With Beautifully Bejeweled Animals as His Cast, Robert Wilson Built a Stirring Noah’s Ark for Van Cleef & Arpels

Robert Wilson's installation for Van Cleef & Arpels's
Robert Wilson's installation for Van Cleef & Arpels's "L'Arche de Noe" collection. Photo by Lucie Jasch, courtesy of Van Cleef & Arpels.

“Throughout my career, animals have been quite important,” the theater impresario Robert Wilson said during the press preview of Van Cleef & Arpels’s latest high jewelry collection in New York on Wednesday. Thinking about the way animals experience the world around them inspires him, he explained. For instance, “animals feel sound, they don’t only hear or listen with the eardrum.” It is this insight that allowed Wilson—who has produced extraordinarily imaginative collaborations with fellow artists like Philip Glass and Marina Abramovic—to create an installation to perfectly complement the French jewelry house’s haute joaillerie pieces inspired by the story of Noah’s Ark.

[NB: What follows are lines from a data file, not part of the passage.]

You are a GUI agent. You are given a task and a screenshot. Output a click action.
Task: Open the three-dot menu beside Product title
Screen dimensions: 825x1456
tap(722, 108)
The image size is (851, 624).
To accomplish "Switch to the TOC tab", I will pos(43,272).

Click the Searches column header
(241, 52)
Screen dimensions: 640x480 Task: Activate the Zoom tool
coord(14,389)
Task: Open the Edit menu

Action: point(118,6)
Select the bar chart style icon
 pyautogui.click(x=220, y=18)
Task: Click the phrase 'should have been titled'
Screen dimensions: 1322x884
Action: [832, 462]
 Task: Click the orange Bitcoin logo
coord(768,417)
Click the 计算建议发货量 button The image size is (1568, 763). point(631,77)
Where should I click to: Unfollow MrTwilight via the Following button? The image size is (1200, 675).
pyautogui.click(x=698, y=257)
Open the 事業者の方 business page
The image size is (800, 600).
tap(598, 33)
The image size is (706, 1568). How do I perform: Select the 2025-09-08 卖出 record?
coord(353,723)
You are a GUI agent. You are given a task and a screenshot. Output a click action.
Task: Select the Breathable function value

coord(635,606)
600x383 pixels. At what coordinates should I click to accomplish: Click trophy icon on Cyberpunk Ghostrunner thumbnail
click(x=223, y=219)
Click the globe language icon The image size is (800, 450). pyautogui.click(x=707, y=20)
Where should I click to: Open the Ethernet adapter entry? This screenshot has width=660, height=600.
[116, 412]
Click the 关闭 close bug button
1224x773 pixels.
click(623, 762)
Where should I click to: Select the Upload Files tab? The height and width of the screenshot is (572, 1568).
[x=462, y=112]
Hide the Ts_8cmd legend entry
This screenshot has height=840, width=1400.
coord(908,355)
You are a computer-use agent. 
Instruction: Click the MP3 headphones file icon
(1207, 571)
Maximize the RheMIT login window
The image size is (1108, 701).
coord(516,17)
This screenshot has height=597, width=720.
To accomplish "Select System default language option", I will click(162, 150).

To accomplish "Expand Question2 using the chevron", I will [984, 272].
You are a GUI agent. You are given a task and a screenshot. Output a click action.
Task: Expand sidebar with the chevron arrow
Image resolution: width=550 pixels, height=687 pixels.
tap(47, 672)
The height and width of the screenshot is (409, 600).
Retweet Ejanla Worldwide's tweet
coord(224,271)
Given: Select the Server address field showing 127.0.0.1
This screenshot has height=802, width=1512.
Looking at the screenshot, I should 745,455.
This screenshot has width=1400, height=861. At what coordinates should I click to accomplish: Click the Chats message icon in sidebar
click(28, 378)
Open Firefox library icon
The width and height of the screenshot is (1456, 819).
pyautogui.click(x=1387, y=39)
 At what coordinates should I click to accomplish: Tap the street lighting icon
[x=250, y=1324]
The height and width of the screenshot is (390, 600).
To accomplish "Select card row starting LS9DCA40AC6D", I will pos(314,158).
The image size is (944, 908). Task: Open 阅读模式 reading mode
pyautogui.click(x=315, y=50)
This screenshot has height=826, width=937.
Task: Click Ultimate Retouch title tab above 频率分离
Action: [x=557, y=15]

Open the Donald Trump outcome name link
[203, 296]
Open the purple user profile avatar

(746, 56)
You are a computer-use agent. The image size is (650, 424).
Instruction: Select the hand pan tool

The Biblical tale, in which God spares Noah, his family, and a handful of the world’s animals from the Great Flood, has been the subject of many historical works of art. In fact, it was a 17th-century painting, Jan Brueghel’s The Entry of the Animals Into Noah’s Ark, that Van Cleef & Arpels CEO Nicolas Bos saw at Los Angeles’s Getty Museum and became the seed that eventually grew into the house’s full-fledged collection.

A pair from the "Noah's Ark" collection. Courtesy of Van Cleef & Arpels.

A pair from the “L’Arche de Noe” collection. Courtesy of Van Cleef & Arpels.

“We always try to identify artworks that could be a starting point of a collection,“ Bos said of his encounter in the museum. “There was a sense of something benevolent about the painting, and I thought, ‘Why don’t we try this in jewelry?’”

The three-year process, which encompassed conceiving the design, sourcing the stones, choosing the metals, and employing traditional jewelry-making techniques to bring it all to life, resulted in 60 extraordinarily crafted sculptural brooches.

Each brooch portrays a pair of animals, rendered in distinct materials and styles. For example, an elegant pin of two deer made from yellow and white gold, diamonds, yellow sapphires, garnets, onyx, and letterwood (for the bodies) is finished quite differently than another pin of a faun duo forged from yellow gold, diamonds, pink sapphires, and a large iridescent opal stone. A certain tenderness is captured between each animal pairing; for example, the squirrels are nose-to-nose, two monkeys are exchanging fruit, and a mother duck embraces her offspring.

Another pairing. Courtesy of Van Cleef & Arpels.

Another pairing. Courtesy of Van Cleef & Arpels.

Another playful touch in the collection is the inclusion of mythical animals, such as a phoenix and Pegasus—the Greek winged horse that aided heroes on their quests—made with white, pink, and red gold, violet sapphires, coral, and “Mystery Set” rubies, a type of setting the house is renowned for. Because these fantastic beasts weren’t actually on the ark, they are shown singly, not in pairs.

Meanwhile, the installation that Wilson created to house the bejeweled creatures provides an enchanting mise-en-scène. When walking into the black-box gallery setting, one immediately feels a certain lightness and serenity. Estonian composer Avro Part’s soothing “Speigel im speigel,” echoes throughout the space while several video screens wrap the room, giving the appearance of a vast body of water. “We’re entering this room to look at jewelry, so it couldn’t compete too much but rather put me in a certain state of mind,” Wilson said of the space. “It took a while to find the right value of the color and the right movement of the water.“

To craft the right mood, Wilson first mused upon the story of Noah, probing its philosophical implications before translating it into space. “I was thinking about the number two,” he said. “It seemed to me that the idea of two is actually one. Like the left hand and the right hand are two parts, but from one mind.” To play on this idea of duality, Wilson created a room that is “calm and tranquil,” he explained, “and then I thought to disturb it by something that would be the opposite”—dramatic thunderclaps that are interspersed throughout the musical score, during which the whole room suddenly darkens and vibrates. The setting then returns to its state of tranquility.

Another duo. Courtesy of Van Cleef & Arpels.

Another duo. Courtesy of Van Cleef & Arpels.

Intriguingly, the ark itself—which is technically the largest object in the story—is reduced to a miniature, skeletally white wooden version suspended in the air. That’s because Wilson, who usually works on a much vaster scale, is here be embracing the small and intimate: the animals themselves, and their connection to the natural world, are what is central to the story.

“L’Arche de Noé racontée par Van Cleef & Arpels”is open to the public from November 3-19th, 2017 at Cedar Lake, 547 West 26th Street.